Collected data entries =
# # # #

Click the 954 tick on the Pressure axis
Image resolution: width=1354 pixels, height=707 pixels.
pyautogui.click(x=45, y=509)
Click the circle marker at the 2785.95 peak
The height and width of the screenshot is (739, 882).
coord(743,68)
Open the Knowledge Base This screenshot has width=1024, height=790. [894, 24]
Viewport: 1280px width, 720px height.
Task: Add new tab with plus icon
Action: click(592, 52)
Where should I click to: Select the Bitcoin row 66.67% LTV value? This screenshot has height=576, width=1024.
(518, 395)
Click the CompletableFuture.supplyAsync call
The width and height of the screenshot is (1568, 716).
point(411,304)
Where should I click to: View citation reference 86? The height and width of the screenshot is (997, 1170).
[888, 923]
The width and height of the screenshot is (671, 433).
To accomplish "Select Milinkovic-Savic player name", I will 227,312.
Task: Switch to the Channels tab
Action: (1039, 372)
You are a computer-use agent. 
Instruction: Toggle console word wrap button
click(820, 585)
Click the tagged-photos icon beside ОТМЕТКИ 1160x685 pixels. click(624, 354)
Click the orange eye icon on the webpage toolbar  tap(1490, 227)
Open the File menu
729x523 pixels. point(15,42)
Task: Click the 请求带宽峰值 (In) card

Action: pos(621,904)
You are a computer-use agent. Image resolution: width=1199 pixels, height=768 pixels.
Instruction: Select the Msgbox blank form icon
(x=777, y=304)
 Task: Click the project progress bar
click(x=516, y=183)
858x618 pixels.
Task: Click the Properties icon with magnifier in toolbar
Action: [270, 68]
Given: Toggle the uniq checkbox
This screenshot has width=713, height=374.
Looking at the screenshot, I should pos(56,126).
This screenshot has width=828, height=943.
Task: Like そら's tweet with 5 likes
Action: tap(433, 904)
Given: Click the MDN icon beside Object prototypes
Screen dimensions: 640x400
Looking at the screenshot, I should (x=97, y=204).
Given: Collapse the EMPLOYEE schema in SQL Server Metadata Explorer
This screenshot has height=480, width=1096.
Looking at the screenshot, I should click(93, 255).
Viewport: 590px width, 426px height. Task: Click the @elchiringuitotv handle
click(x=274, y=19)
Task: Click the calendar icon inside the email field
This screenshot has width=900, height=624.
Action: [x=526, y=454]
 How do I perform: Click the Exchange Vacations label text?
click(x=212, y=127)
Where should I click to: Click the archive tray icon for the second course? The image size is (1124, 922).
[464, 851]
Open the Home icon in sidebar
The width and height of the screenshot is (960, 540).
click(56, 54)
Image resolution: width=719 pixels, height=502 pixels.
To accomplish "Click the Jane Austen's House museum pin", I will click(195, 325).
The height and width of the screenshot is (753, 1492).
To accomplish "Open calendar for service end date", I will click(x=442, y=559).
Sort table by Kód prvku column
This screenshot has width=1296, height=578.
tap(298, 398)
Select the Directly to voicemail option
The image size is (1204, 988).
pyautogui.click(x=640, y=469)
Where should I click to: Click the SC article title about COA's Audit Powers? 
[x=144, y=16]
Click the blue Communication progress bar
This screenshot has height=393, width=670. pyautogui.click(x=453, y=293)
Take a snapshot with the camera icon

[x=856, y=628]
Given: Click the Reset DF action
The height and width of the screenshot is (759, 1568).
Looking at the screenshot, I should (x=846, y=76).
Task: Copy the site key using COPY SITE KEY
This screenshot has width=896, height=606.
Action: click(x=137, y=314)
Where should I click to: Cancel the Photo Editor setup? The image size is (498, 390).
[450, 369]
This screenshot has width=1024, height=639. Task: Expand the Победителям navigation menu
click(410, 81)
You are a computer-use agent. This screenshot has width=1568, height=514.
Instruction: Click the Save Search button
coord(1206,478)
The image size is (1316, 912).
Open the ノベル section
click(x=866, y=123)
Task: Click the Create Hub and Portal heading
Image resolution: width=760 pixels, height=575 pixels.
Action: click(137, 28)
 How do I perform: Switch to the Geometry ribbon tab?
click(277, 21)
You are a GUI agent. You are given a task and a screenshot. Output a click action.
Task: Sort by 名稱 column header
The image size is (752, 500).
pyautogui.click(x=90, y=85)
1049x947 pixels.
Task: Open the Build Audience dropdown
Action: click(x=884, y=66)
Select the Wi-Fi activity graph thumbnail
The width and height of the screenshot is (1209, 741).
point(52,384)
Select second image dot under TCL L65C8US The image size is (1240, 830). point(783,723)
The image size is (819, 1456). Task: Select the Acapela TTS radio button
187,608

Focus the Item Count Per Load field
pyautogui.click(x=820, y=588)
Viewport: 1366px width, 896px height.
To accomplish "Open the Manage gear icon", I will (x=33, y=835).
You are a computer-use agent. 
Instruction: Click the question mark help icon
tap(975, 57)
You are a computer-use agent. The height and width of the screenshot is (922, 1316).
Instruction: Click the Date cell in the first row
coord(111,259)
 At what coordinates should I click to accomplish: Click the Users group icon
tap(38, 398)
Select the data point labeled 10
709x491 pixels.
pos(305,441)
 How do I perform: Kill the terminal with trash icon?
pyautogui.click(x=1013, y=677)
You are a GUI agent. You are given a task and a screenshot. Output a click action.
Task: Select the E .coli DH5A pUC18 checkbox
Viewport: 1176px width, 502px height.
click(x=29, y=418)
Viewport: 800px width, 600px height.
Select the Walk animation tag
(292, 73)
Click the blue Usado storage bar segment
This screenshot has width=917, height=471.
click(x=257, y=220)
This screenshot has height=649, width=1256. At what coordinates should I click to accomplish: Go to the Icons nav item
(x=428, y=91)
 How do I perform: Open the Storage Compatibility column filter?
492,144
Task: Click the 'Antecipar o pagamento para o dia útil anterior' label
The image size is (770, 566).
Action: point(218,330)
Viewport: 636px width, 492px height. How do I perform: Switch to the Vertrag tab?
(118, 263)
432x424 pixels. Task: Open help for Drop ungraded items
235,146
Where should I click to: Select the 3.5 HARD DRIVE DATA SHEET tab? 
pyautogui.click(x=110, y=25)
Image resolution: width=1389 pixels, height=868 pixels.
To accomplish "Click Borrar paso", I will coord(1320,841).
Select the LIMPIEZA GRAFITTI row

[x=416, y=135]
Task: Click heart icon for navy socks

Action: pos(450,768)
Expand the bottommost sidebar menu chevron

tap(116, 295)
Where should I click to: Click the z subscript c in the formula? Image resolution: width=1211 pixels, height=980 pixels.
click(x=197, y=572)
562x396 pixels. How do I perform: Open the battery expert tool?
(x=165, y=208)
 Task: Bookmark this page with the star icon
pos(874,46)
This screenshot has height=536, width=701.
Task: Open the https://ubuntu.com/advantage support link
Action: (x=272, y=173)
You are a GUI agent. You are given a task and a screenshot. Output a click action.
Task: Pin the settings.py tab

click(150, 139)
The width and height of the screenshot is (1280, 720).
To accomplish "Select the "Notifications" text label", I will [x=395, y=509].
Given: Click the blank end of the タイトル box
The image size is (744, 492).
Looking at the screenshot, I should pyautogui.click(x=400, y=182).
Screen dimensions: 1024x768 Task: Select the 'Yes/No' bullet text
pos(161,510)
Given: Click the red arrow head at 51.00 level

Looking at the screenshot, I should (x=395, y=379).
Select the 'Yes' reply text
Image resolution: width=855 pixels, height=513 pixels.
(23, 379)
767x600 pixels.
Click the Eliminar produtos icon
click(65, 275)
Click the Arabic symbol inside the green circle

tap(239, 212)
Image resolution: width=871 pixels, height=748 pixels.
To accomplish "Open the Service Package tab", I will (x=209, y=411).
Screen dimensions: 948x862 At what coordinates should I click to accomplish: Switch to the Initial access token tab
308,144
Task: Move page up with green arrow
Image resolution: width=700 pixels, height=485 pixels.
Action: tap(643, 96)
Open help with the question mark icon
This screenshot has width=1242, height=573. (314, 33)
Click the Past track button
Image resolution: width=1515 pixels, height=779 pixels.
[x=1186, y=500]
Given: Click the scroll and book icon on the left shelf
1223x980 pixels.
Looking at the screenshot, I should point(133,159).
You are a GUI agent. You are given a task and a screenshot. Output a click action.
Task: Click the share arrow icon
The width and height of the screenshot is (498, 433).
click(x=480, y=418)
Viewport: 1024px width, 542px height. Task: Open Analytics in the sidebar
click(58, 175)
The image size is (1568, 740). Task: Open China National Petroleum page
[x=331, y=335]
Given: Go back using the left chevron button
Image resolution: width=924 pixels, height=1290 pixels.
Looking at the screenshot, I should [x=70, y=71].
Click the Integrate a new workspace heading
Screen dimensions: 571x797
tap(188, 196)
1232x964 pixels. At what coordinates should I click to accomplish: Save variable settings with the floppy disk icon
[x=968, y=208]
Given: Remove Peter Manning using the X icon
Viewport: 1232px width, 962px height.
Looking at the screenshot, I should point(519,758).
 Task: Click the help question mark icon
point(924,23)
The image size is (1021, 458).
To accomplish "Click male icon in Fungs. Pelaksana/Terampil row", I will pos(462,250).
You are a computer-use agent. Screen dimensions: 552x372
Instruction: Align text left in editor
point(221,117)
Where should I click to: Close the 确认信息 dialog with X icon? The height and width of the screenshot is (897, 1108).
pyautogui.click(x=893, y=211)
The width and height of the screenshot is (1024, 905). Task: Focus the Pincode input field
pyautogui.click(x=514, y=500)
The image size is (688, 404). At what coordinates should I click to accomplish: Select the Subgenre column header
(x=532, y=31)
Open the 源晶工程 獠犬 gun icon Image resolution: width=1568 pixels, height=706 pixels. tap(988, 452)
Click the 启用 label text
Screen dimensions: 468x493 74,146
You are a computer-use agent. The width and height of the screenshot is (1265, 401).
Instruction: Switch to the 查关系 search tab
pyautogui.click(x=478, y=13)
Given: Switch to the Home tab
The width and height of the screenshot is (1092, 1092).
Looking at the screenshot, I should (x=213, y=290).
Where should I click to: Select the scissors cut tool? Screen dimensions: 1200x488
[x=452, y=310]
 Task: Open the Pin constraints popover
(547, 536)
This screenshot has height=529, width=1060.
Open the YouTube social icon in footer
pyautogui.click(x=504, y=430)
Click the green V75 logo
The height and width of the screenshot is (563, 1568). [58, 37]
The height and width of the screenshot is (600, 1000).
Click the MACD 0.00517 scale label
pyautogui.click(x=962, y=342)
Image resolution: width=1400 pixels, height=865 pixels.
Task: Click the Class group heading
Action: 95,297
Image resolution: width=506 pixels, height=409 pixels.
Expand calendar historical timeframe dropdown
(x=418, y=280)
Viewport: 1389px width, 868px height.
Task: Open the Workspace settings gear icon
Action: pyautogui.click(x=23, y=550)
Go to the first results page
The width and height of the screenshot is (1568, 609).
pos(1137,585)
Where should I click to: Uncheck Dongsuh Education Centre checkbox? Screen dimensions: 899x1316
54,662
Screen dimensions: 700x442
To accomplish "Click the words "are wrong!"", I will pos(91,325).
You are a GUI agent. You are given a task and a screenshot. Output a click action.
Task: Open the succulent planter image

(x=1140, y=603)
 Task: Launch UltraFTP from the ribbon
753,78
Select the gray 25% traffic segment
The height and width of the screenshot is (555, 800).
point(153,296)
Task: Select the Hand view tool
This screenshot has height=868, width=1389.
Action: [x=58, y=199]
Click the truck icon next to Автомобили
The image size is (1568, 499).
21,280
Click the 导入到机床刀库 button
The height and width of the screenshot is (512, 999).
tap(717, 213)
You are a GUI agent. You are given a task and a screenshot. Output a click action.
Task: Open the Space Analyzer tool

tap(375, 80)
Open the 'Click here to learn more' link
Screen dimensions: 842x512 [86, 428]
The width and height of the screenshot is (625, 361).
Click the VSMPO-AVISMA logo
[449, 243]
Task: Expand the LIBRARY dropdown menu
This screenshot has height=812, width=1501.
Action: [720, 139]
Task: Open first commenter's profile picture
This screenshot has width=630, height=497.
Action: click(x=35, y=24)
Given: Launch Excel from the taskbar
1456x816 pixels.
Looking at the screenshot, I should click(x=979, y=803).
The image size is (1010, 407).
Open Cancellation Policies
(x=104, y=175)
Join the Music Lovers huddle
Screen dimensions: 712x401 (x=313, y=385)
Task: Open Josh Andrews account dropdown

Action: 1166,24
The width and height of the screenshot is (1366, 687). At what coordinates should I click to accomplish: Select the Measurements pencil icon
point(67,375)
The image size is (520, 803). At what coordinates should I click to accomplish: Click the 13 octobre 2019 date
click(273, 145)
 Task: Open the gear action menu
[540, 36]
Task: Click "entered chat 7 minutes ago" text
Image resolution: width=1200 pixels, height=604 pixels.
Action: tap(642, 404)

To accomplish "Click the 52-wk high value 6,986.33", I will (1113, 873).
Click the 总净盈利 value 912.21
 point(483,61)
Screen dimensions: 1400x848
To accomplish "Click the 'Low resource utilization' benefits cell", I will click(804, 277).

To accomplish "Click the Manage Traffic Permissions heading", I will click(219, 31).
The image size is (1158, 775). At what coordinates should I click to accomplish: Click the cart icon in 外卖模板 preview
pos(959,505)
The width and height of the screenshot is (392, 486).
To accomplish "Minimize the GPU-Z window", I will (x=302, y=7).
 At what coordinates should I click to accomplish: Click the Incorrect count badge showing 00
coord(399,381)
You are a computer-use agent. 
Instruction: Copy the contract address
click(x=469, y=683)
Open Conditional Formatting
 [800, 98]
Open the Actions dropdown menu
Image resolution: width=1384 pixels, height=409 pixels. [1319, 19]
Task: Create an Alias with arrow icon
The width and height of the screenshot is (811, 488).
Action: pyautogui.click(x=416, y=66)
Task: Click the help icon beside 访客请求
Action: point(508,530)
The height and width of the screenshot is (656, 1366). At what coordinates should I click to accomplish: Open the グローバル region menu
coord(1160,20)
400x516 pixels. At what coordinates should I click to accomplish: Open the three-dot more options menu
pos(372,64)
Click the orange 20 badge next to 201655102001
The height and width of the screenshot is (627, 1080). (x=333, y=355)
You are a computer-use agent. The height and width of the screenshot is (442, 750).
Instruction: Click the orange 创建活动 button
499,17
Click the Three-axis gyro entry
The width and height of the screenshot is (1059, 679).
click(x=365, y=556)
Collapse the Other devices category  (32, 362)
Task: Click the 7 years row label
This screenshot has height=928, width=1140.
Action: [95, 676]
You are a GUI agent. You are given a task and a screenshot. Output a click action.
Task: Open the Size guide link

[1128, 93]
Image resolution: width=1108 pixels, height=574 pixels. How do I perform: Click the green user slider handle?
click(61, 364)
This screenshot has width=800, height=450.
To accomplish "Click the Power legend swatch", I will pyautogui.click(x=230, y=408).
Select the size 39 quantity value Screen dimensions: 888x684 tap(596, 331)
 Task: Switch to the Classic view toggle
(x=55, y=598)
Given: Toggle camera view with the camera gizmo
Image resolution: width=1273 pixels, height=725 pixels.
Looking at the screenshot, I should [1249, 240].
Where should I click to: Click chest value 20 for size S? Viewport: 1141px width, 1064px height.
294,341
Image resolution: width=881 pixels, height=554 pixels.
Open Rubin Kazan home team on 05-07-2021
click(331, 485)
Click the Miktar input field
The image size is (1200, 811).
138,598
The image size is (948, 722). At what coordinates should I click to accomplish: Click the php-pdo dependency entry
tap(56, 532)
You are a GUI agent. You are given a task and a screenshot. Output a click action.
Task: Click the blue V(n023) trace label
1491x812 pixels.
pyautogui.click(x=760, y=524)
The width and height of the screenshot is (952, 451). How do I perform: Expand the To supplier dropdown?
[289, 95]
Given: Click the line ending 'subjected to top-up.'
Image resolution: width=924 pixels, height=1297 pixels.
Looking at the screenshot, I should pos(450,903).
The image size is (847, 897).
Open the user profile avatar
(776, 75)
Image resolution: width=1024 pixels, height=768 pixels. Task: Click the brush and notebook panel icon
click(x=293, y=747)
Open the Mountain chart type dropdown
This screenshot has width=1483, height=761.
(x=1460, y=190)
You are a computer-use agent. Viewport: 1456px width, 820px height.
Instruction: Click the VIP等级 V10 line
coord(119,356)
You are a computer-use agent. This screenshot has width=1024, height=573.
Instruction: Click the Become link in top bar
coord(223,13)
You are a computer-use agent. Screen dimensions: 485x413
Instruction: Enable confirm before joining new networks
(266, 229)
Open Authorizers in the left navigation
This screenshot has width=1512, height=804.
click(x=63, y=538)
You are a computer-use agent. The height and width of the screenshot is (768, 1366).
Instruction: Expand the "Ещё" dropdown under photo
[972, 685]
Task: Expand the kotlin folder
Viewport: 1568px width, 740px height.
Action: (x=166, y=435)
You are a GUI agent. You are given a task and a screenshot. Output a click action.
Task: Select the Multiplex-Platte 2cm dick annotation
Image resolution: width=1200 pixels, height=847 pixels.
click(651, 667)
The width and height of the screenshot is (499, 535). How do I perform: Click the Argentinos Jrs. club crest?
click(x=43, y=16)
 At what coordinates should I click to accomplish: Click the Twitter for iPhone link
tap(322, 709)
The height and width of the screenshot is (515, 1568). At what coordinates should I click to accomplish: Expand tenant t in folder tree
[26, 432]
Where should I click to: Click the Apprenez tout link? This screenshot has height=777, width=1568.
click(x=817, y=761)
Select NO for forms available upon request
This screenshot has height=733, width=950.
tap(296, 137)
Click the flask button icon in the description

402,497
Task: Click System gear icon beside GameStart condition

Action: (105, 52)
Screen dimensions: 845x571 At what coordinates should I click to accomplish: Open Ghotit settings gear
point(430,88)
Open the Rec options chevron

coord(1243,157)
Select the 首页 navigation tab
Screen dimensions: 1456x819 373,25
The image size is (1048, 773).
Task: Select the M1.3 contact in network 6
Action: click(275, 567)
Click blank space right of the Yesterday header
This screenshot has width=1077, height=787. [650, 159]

# # # #

What to produce =
Copy out every line in the records where the word "Manage" is found.

Result for this task =
To accomplish "Open the Manage gear icon", I will (x=33, y=835).
To accomplish "Click the Manage Traffic Permissions heading", I will click(219, 31).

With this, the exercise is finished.